Studievragen:
a – Beantwoord de volgende vragen over de tekst over bewegen en leren.
(i) Wie was de inhoudelijk organisator van de bijeenkomst?
(ii) In welke plaats staat de Open Universiteit die De Groot noemt?
(iii) Wat leverde de rondvraag in de zaal vooral op?
b – Pak de tekst over bewegen en leren op waar die ophoudt en schrijf er een vervolg van één alinea bij.

Geselecteerde tekst:
Inhoudelijk organisator van de bijeenkomst Peter-Jan Mol benadrukte dat kennis pas waarde heeft als deze in beweging komt en dat alle deelnemers gezamenlijk daar deze dag verantwoordelijkheid voor dragen. Vervolgens schetste de hoofdpersoon van de dag, prof. dr. Renate de Groot, haar visie op bewegen & leren: “Leren hangt nauw samen met de context van de leeromgeving; de sociale, fysieke en psychologische omgeving, het staat niet op zichzelf. Leren is afhankelijk van een aantal voorwaarden. Lichamelijke activiteit hoort daarbij. Daarom is dat een van de voorwaarden waar de Open Universiteit in Heerlen zich op richt”, aldus De Groot.

Een rondvraag naar verwachtingen van de bijeenkomst in de zaal levert vooral de wens voor concrete handvatten op. Wat voor aanbod is inmiddels ontwikkeld dat met enige bewijskracht ingezet kan worden in de klas, geven een leerkracht basisonderwijs en een vakleerkracht aan. Daarnaast willen leerkrachten argumenten horen om met bewegen en leren aan de slag te gaan. Zodat zij hun management en collega’s daarmee kunnen confronteren.

Verzamelde gegevens:
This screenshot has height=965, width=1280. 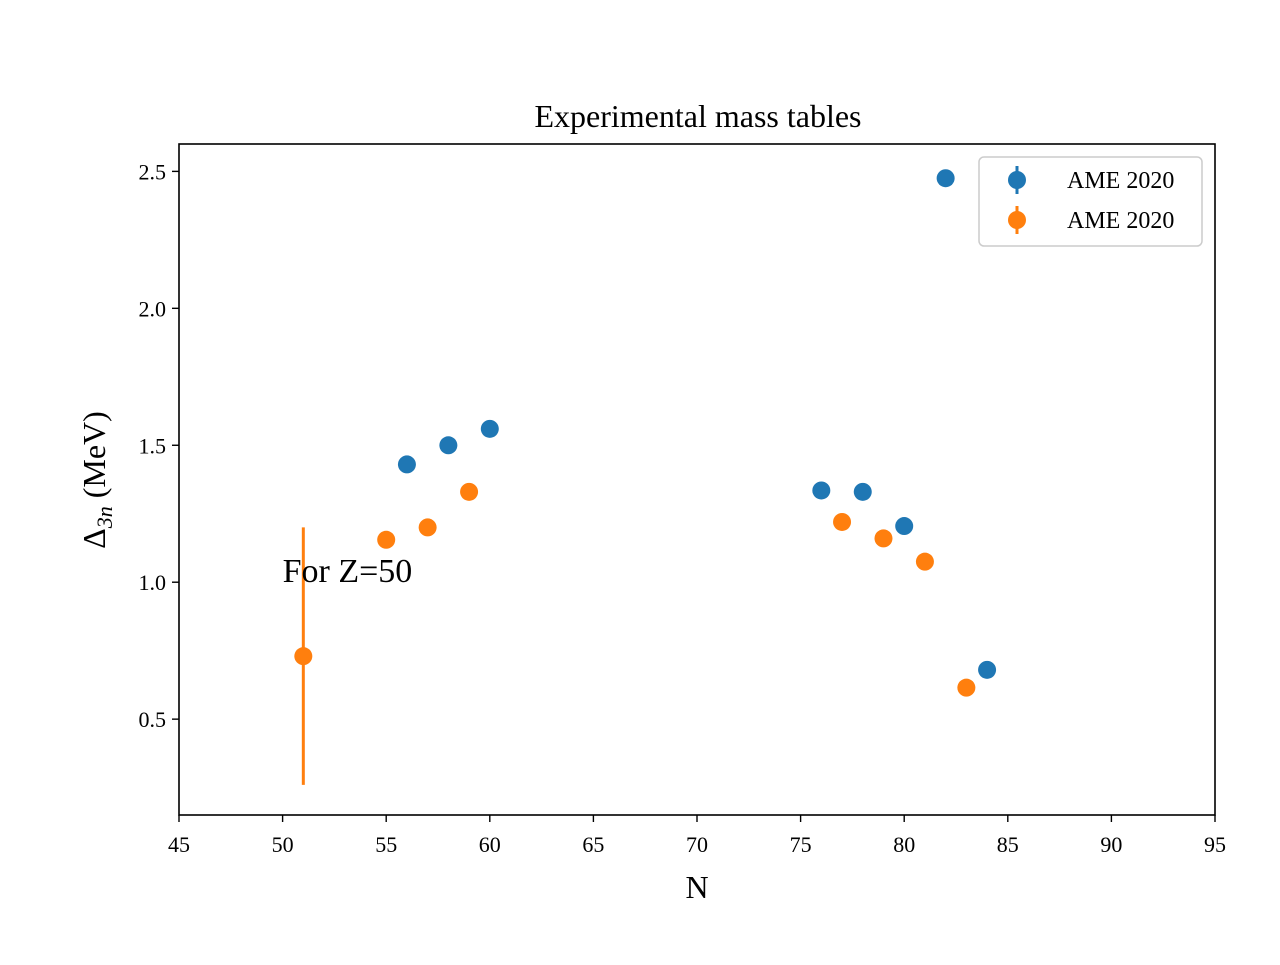 I want to click on x-tick-label: 70, so click(x=697, y=844).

Antwoorden per opdracht:
a –
(i) Peter-Jan Mol
(ii) Heerlen
(iii) De wens voor concrete handvatten

b –
Gezondheidseffect belangrijker dan effect op leerprestaties

Als eerste expert wordt Amika Singh opgevoerd. Zij is projectleider van onderzoeksproject SMART MOVES! aan het VUmc in Amsterdam. Onlangs is zij nog geïnterviewd door de Volkskrant naar aanleiding van een experiment dat ze met haar onderzoeksgroep uitvoert op het Stanislas College, een VMBO-school in Rijswijk. Ze vertelt: “We zien dat bewegen bij het leren voordelen heeft, maar we kunnen het nog onvoldoende bewijzen. Daar willen wij aan werken. We doen echt gericht onderzoek waar de praktijk wat mee kan.” Binnen SMART MOVES! wordt gekeken naar de benodigde duur, frequentie en intensiteit van beweegvormen tijdens de lessen. Singh legt de nadruk op het gezondheidseffect van bewegen. “Dat bewegen gezond is, daar is geen discussie meer over mogelijk. Dát moet in mijn ogen dan ook het belangrijkste argument zijn. Dat je er mogelijk ook beter van gaat leren of dat de sfeer in de klas beter lijkt te worden, dat is een mooi bij-effect, maar moet niet het hoofd-effect zijn”, zo betoogt zij vol vuur.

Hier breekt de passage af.